Directed by Dukes of Hazard veteran John Schneider, Smothered centers around five horror movie has-beens (all playing themselves) headed to make a public appearance at a horror convention. Leading the group is R.A. Mihalioff, who played the villain in Texas Chainsaw Massacre III and Kane Hodder who played Jason in Jason X. The rest of the cast is rounded out by horror movie vets and other character actors in both large and small roles. The convention they arrive at turns out to be a bust, so the group agrees to do an odd job haunting a trailer park for $1,000 each. Things turn out to be a little more mysterious than planned, things go wrong, people die, ect ect ect. It basically plays out like a typical slasher movie only starring the monsters themselves as opposed to teenagers. Kind of a fun twist, but oddly enough not capitalized on as much as you’d think it would be.

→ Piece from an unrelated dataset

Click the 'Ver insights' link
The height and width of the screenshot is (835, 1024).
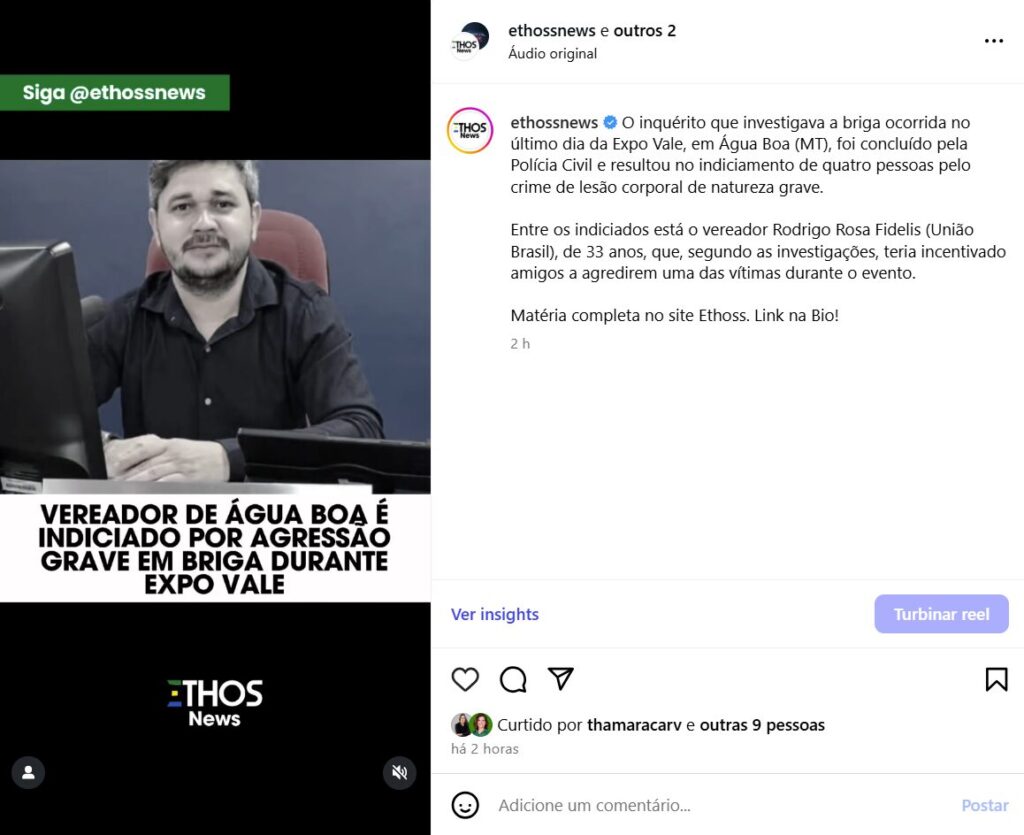coord(494,614)
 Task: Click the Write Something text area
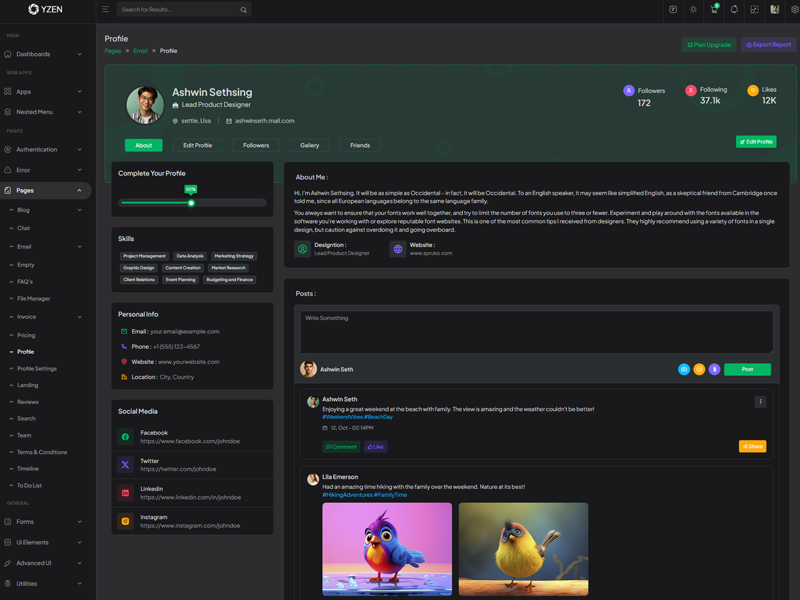coord(536,331)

Before writing this review, I admittedly had to hit up IMDB to figure out exactly who these people were. I recognized some of them, but for the most part was drawing a blank on who they were. So were the fans at the convention in the movie, apparently. To be fair most of these guys were hidden by some sort of disfigurement or mask in their respective films, but that doesn’t stop the characters themselves lamenting over the fact that nobody recognizes them, loves them, or wants their autograph. It was these elements, characters expressing things like “nobody likes me” outside of the context of a convention that caused me to give the movie a second look.

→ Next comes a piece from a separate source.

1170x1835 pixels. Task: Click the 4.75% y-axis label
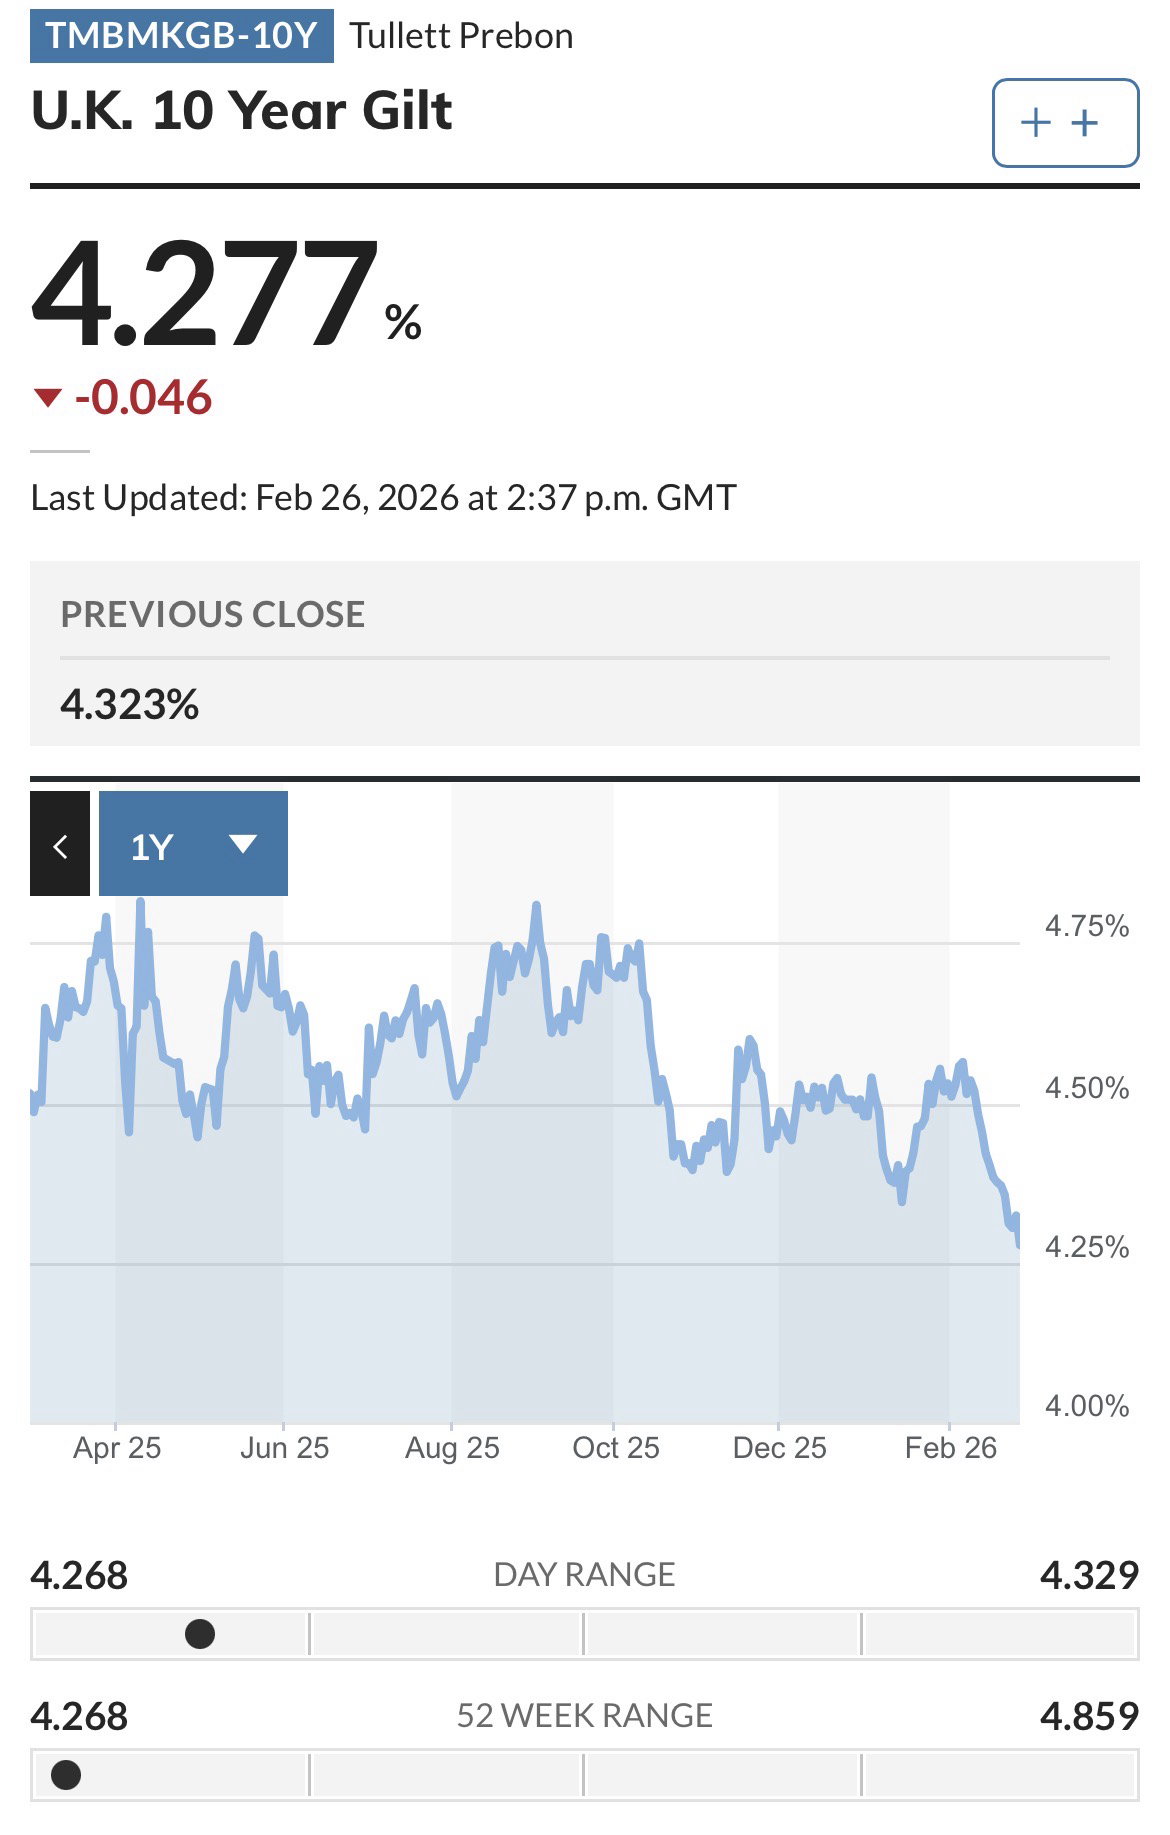1087,926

Like I said, I check out these guys IMDB pages before writing this and I was a little surprised (though I probably shouldn’t have been) that these guys have mostly been in awful movies their entire lives. They are used to bad reviews, and they are used to bad movies. I mean, some of these guys have been in the Sharknado movies, so they are used to the worst of the worst. Which got me thinking that underneath all of the trashiness and annoyingness of the principal cast members (most everyone in the trailer park is semi-unbearable) there might actually be some heart here. We have an entire movie about has beens, just trying to find some work at a place where they were usually accepted with loving arms. Genre film conventions are traditionally a safe-haven for anyone who loves or has made these types of movies; you can be sure you will be surrounded by your own kind when you are there. However, the team is rejected when they get to the con. So where do they turn to?
A trailer park who will hire them to be scary. And from there, while sinking deep into their loneliness, they all start to slowly die off. It sounds a lot sadder than it actually is. Most of the time the tone errs on the side of ‘guy getting killed by boobs’ as opposed to fallen stars trying to remain relevant. It makes me wonder if this subtext is intentional, or it’s just me reading into things. It might be a little both, but it’s also hard not to feel a little bad for these guys when a line about rejection or career failure comes out a little too honestly. It sort of watches like a trashier, horror version of Limelight, which was one of Charlie Chaplins last films where he plays a fading silent movie star.
There isn’t much to redeem Smothered. It’s not particularly well made, but I’d be wasting everyone’s time if I droned on about what wasn’t good about it. Under al of the garbage, we find remnants of sincerity; sort of a weird cry for help from cult horror stars who have since faded away. If the tiny, niche fan base for Jason X won’t accept them, who will?